Introduction
LangChain is a formidable web scraping tool that leverages NLP models to simplify the scraping process. By capitalizing on its natural language understanding capabilities, LangChain offers an unparalleled ease of use and remarkable versatility, making it a game-changer in the world of web scraping.
Advantages of Using LangChain for Web Scraping
- Simplified Setup: LangChain offers a user-friendly interface, reducing the technical complexities associated with web scraping. Users do not need extensive programming skills to start scraping data.
- Natural Language Queries: With LangChain, you can use natural language queries to instruct the tool. Instead of writing complex code, you can simply describe what you want, and the language model will generate the necessary code for you.
- Versatility: LangChain is not limited to specific websites or data types. It can be used for scraping information from a wide range of websites, including news, e-commerce, social media, and more.
- Scalability: It is suitable for both small and large-scale scraping projects. You can easily scale your scraping operations to collect more data when needed.
Why LangChain for Web Scraping ?
Utilizing LangChain in web scraping offers a multitude of advantages. For example, it streamlines the process of scraping content from multiple websites. Instead of crafting custom scraping code for each site, LangChain simplifies the task by allowing you to define a schema that can be applied universally, saving time and effort.
Another significant benefit is the accessibility it offers to newcomers in the field.

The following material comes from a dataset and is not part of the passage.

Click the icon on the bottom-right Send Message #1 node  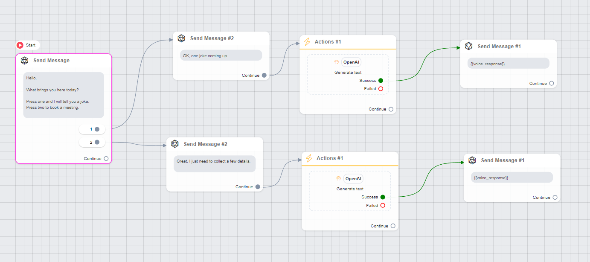point(472,160)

Even individuals with little to no prior knowledge of web scraping can efficiently manage and write code using LangChain. Its user-friendly interface and natural language capabilities make it approachable for beginners.

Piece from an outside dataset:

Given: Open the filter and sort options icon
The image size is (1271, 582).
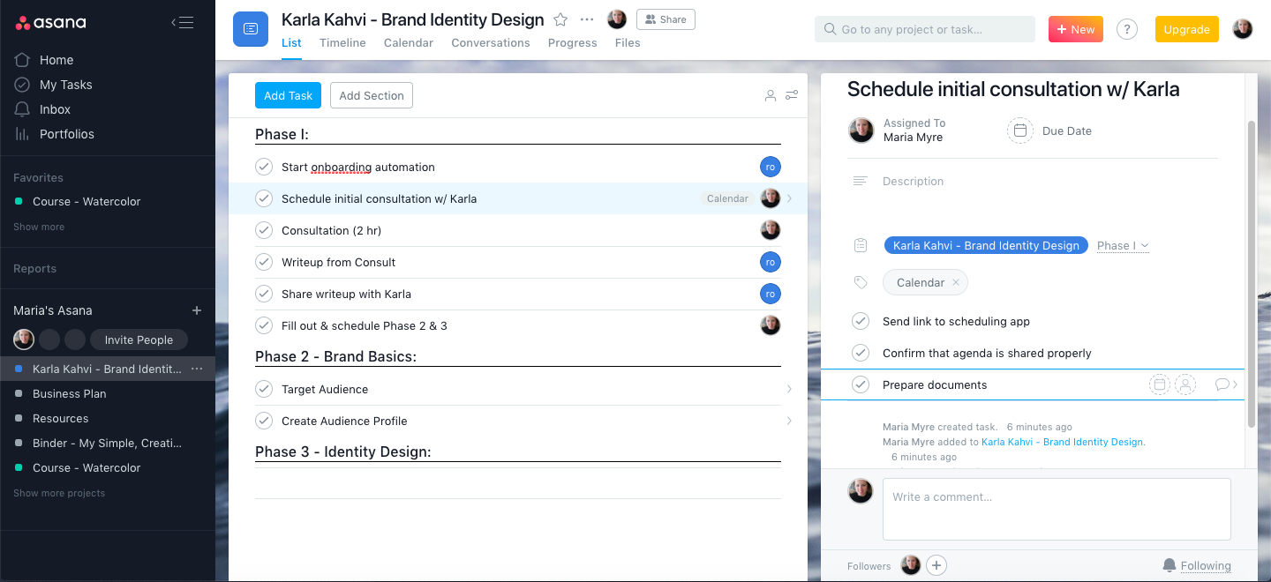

However, it’s worth noting that the LangChain document loader employs Playwright, which can sometimes lead to issues such as website blocking and delays in scraping. To mitigate these challenges, one can opt for an alternative approach by using the “requests” library for scraping instead of Playwright. This can significantly improve scraping efficiency and eliminate the potential slowdown associated with Playwright.
Using LangChain for Web Scraping
Now, let’s dive into the practical part and explore how to effectively use LangChain to scrape content from a website. In this example, we will attempt to extract data from a category page on Flipkart.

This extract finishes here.